RWN: Agree and will arrange.

Weak References

DH: The GC issue.

MM: A security concern, how to determine what is adequately privileged. WeakMap does not have this issue, WeakRef does

YK: WeakMap doesn't meet the use case

DH: WeakMap meets its own use case really well. WeakRef portability issue: non-determinism. If the web relies on un specified behaviour, you get defacto "worst case scenario". Safer: only null between turns, as the web does today? If we go with traditional WeakRef, it's conceivable that the non-determinism is not an issue. Again, safe if in event turns.

Discussion about determinism/non-determinism.

Discussion about finalization, and whether it is a necessary part of the proposal. MM considers it important, AWB, ARB think it's too much of a hazard.
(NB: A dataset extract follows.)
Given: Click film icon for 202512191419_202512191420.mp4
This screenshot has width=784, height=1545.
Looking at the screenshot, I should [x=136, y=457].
Agreement at least that weak refs are useful without.

Only considering post-mortem finalization (finalizer does not have access to the collected object; it's already been collected), so no "zombie revival" issues.

BE: programmers will expect some sort of promptness to finalization, whereas it's not possible to provide any such guarantees; not testable

YK: frameworks will have to periodically eagerly collect empty WeakRefs myself, which they can live with, but it's definitely less convenient; anyway, setTimeout FTW

Script Concat Issue

DH: remember that the purpose of ES6 modules is to do sync-style loading without runtime blocking on I/O; this means that if you want to do configuration before loading, you have to run one script before compiling another:

<script defer>
System.set("@widget", patch(System.get("@widget")));
</script>
<script defer>
import widget from "@widget";
</script>

not the same as...

<script defer>
System.set("@widget", patch(System.get("@widget")));
import widget from "@widget";
</script>

Not possible for people to concat scripts for deployment and have the configuration happen before the loading

Submitting for discussion: the shebang as "a concat seperator" that...

EA: concatenation of modules will require non-trivial compilation anyway; there will be ways to do this kind of thing with translation, without needing built-in support

DH: and loaders also make it possible to deploy multi-file formats

Discussion about the reality of concatenation hazards of modules

Defer, but still open for future discussion.

Fix "override mistake", aka. The can put check

(http://wiki.ecmascript.org/doku.php?id=strawman:fixing_override_mistake)

var p = Object.create(null, {x: {writable:false, value:42}, y: {{get:
function(){return 42}}})
var o = Object.create(p);
o.x = 99;
o.y = 100;

Property in a prototype object that is read-only cannot be shadowed.

Just the same as get-only accessor.

Causes SES/Caja grief on impls that follow spec. Must replace proto-props in prototype object to be frozen with accessors where the set function manually shadows.

Consensus/Resolution

There is no change for now, needs to be looked at when subclassing is addressed.